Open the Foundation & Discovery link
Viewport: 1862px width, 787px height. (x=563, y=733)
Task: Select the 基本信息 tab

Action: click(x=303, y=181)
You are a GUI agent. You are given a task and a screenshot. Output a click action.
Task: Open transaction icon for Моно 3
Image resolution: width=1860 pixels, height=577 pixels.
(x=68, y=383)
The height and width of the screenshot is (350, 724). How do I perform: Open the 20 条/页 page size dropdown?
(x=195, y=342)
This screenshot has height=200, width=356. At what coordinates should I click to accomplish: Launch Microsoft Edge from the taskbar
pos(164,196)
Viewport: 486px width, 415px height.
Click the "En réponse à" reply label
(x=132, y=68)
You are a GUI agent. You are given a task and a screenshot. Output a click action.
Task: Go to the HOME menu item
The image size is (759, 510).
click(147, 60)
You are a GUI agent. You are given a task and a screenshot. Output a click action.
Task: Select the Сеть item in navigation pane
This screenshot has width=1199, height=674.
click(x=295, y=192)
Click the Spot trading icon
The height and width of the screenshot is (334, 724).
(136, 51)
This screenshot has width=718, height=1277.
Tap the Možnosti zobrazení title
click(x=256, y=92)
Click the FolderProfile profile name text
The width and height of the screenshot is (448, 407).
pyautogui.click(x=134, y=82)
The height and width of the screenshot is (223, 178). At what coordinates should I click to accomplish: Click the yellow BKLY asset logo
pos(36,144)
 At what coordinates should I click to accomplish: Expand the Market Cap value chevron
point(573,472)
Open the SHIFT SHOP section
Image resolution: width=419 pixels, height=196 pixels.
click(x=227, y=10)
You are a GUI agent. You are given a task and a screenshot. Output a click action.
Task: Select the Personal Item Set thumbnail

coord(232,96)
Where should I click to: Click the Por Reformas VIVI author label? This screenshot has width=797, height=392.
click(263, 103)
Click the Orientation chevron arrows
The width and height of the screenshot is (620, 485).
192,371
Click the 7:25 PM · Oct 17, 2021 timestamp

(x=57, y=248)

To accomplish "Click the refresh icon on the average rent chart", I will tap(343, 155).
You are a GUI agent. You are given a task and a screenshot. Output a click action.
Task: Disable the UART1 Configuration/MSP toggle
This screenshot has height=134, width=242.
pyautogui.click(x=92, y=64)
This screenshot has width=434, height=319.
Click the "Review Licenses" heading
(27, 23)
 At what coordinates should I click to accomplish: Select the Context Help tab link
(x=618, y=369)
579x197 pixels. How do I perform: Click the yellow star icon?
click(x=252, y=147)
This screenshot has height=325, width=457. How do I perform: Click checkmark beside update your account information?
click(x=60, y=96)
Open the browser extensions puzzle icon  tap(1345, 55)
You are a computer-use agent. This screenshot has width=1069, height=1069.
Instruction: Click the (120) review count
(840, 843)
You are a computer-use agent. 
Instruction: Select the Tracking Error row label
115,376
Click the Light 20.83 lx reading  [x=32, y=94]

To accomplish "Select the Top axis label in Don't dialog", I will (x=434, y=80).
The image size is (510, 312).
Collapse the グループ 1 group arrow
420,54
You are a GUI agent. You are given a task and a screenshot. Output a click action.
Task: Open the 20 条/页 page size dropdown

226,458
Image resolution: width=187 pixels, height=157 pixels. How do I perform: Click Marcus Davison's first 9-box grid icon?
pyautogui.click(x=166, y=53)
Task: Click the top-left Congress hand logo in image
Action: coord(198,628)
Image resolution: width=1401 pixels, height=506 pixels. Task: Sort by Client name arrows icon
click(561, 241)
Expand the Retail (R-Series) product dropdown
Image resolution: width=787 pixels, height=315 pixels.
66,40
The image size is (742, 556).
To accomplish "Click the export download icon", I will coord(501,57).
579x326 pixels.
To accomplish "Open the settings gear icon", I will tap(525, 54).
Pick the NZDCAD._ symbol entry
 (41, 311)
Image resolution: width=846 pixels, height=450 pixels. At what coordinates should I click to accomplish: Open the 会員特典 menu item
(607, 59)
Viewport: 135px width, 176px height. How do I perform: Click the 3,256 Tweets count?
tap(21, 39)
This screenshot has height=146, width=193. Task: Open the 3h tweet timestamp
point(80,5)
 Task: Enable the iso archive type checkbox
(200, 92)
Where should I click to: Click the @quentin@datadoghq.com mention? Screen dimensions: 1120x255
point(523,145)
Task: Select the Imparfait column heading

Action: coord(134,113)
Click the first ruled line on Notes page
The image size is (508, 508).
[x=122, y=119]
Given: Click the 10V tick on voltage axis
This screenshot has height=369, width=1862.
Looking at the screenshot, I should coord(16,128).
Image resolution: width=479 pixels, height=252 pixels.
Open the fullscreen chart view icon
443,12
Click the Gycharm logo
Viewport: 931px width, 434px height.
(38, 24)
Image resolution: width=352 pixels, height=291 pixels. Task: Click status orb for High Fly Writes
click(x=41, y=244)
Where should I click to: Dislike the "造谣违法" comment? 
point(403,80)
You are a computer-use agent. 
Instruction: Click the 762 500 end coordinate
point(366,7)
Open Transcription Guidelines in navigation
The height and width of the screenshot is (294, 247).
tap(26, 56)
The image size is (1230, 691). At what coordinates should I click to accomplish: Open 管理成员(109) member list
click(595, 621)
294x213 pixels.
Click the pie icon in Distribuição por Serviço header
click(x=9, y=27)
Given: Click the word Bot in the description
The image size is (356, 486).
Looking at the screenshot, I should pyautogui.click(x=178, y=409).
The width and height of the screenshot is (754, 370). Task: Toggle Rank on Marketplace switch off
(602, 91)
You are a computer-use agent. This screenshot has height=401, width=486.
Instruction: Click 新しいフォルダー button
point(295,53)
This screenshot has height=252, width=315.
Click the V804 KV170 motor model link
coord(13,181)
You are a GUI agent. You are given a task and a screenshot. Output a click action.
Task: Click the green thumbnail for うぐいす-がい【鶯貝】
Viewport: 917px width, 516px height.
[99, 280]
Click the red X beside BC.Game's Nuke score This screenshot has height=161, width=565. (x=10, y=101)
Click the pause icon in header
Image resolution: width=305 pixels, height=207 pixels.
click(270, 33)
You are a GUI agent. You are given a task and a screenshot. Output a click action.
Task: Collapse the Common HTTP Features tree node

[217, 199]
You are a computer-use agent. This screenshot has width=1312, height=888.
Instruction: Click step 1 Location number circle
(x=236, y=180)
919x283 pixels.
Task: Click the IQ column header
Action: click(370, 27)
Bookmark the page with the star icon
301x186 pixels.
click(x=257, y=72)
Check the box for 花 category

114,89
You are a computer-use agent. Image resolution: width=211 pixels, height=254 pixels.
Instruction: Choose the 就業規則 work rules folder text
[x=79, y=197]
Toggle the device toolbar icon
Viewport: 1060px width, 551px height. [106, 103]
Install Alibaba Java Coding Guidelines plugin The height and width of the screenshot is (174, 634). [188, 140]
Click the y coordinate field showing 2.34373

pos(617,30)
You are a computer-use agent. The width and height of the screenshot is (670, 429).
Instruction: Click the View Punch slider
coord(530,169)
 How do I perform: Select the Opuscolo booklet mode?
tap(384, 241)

> _Task directions_:
Print each entry above exactly as given.

> _Answer to the problem_:
Open the Foundation & Discovery link
Viewport: 1862px width, 787px height. (x=563, y=733)
Task: Select the 基本信息 tab

Action: click(x=303, y=181)
You are a GUI agent. You are given a task and a screenshot. Output a click action.
Task: Open transaction icon for Моно 3
Image resolution: width=1860 pixels, height=577 pixels.
(x=68, y=383)
The height and width of the screenshot is (350, 724). How do I perform: Open the 20 条/页 page size dropdown?
(x=195, y=342)
This screenshot has height=200, width=356. At what coordinates should I click to accomplish: Launch Microsoft Edge from the taskbar
pos(164,196)
Viewport: 486px width, 415px height.
Click the "En réponse à" reply label
(x=132, y=68)
You are a GUI agent. You are given a task and a screenshot. Output a click action.
Task: Go to the HOME menu item
The image size is (759, 510).
click(147, 60)
You are a GUI agent. You are given a task and a screenshot. Output a click action.
Task: Select the Сеть item in navigation pane
This screenshot has width=1199, height=674.
click(x=295, y=192)
Click the Spot trading icon
The height and width of the screenshot is (334, 724).
(136, 51)
This screenshot has width=718, height=1277.
Tap the Možnosti zobrazení title
click(x=256, y=92)
Click the FolderProfile profile name text
The width and height of the screenshot is (448, 407).
pyautogui.click(x=134, y=82)
The height and width of the screenshot is (223, 178). At what coordinates should I click to accomplish: Click the yellow BKLY asset logo
pos(36,144)
 At what coordinates should I click to accomplish: Expand the Market Cap value chevron
point(573,472)
Open the SHIFT SHOP section
Image resolution: width=419 pixels, height=196 pixels.
click(x=227, y=10)
You are a GUI agent. You are given a task and a screenshot. Output a click action.
Task: Select the Personal Item Set thumbnail

coord(232,96)
Where should I click to: Click the Por Reformas VIVI author label? This screenshot has width=797, height=392.
click(263, 103)
Click the Orientation chevron arrows
The width and height of the screenshot is (620, 485).
192,371
Click the 7:25 PM · Oct 17, 2021 timestamp

(x=57, y=248)

To accomplish "Click the refresh icon on the average rent chart", I will tap(343, 155).
You are a GUI agent. You are given a task and a screenshot. Output a click action.
Task: Disable the UART1 Configuration/MSP toggle
This screenshot has height=134, width=242.
pyautogui.click(x=92, y=64)
This screenshot has width=434, height=319.
Click the "Review Licenses" heading
(27, 23)
 At what coordinates should I click to accomplish: Select the Context Help tab link
(x=618, y=369)
579x197 pixels. How do I perform: Click the yellow star icon?
click(x=252, y=147)
This screenshot has height=325, width=457. How do I perform: Click checkmark beside update your account information?
click(x=60, y=96)
Open the browser extensions puzzle icon  tap(1345, 55)
You are a computer-use agent. This screenshot has width=1069, height=1069.
Instruction: Click the (120) review count
(840, 843)
You are a computer-use agent. 
Instruction: Select the Tracking Error row label
115,376
Click the Light 20.83 lx reading  [x=32, y=94]

To accomplish "Select the Top axis label in Don't dialog", I will (x=434, y=80).
The image size is (510, 312).
Collapse the グループ 1 group arrow
420,54
You are a GUI agent. You are given a task and a screenshot. Output a click action.
Task: Open the 20 条/页 page size dropdown

226,458
Image resolution: width=187 pixels, height=157 pixels. How do I perform: Click Marcus Davison's first 9-box grid icon?
pyautogui.click(x=166, y=53)
Task: Click the top-left Congress hand logo in image
Action: coord(198,628)
Image resolution: width=1401 pixels, height=506 pixels. Task: Sort by Client name arrows icon
click(561, 241)
Expand the Retail (R-Series) product dropdown
Image resolution: width=787 pixels, height=315 pixels.
66,40
The image size is (742, 556).
To accomplish "Click the export download icon", I will coord(501,57).
579x326 pixels.
To accomplish "Open the settings gear icon", I will tap(525, 54).
Pick the NZDCAD._ symbol entry
 (41, 311)
Image resolution: width=846 pixels, height=450 pixels. At what coordinates should I click to accomplish: Open the 会員特典 menu item
(607, 59)
Viewport: 135px width, 176px height. How do I perform: Click the 3,256 Tweets count?
tap(21, 39)
This screenshot has height=146, width=193. Task: Open the 3h tweet timestamp
point(80,5)
 Task: Enable the iso archive type checkbox
(200, 92)
Where should I click to: Click the @quentin@datadoghq.com mention? Screen dimensions: 1120x255
point(523,145)
Task: Select the Imparfait column heading

Action: coord(134,113)
Click the first ruled line on Notes page
The image size is (508, 508).
[x=122, y=119]
Given: Click the 10V tick on voltage axis
This screenshot has height=369, width=1862.
Looking at the screenshot, I should coord(16,128).
Image resolution: width=479 pixels, height=252 pixels.
Open the fullscreen chart view icon
443,12
Click the Gycharm logo
Viewport: 931px width, 434px height.
(38, 24)
Image resolution: width=352 pixels, height=291 pixels. Task: Click status orb for High Fly Writes
click(x=41, y=244)
Where should I click to: Dislike the "造谣违法" comment? 
point(403,80)
You are a computer-use agent. 
Instruction: Click the 762 500 end coordinate
point(366,7)
Open Transcription Guidelines in navigation
The height and width of the screenshot is (294, 247).
tap(26, 56)
The image size is (1230, 691). At what coordinates should I click to accomplish: Open 管理成员(109) member list
click(595, 621)
294x213 pixels.
Click the pie icon in Distribuição por Serviço header
click(x=9, y=27)
Given: Click the word Bot in the description
The image size is (356, 486).
Looking at the screenshot, I should pyautogui.click(x=178, y=409).
The width and height of the screenshot is (754, 370). Task: Toggle Rank on Marketplace switch off
(602, 91)
You are a computer-use agent. This screenshot has height=401, width=486.
Instruction: Click 新しいフォルダー button
point(295,53)
This screenshot has height=252, width=315.
Click the V804 KV170 motor model link
coord(13,181)
You are a GUI agent. You are given a task and a screenshot. Output a click action.
Task: Click the green thumbnail for うぐいす-がい【鶯貝】
Viewport: 917px width, 516px height.
[99, 280]
Click the red X beside BC.Game's Nuke score This screenshot has height=161, width=565. (x=10, y=101)
Click the pause icon in header
Image resolution: width=305 pixels, height=207 pixels.
click(270, 33)
You are a GUI agent. You are given a task and a screenshot. Output a click action.
Task: Collapse the Common HTTP Features tree node

[217, 199]
You are a computer-use agent. This screenshot has width=1312, height=888.
Instruction: Click step 1 Location number circle
(x=236, y=180)
919x283 pixels.
Task: Click the IQ column header
Action: click(370, 27)
Bookmark the page with the star icon
301x186 pixels.
click(x=257, y=72)
Check the box for 花 category

114,89
You are a computer-use agent. Image resolution: width=211 pixels, height=254 pixels.
Instruction: Choose the 就業規則 work rules folder text
[x=79, y=197]
Toggle the device toolbar icon
Viewport: 1060px width, 551px height. [106, 103]
Install Alibaba Java Coding Guidelines plugin The height and width of the screenshot is (174, 634). [188, 140]
Click the y coordinate field showing 2.34373

pos(617,30)
You are a computer-use agent. The width and height of the screenshot is (670, 429).
Instruction: Click the View Punch slider
coord(530,169)
 How do I perform: Select the Opuscolo booklet mode?
tap(384, 241)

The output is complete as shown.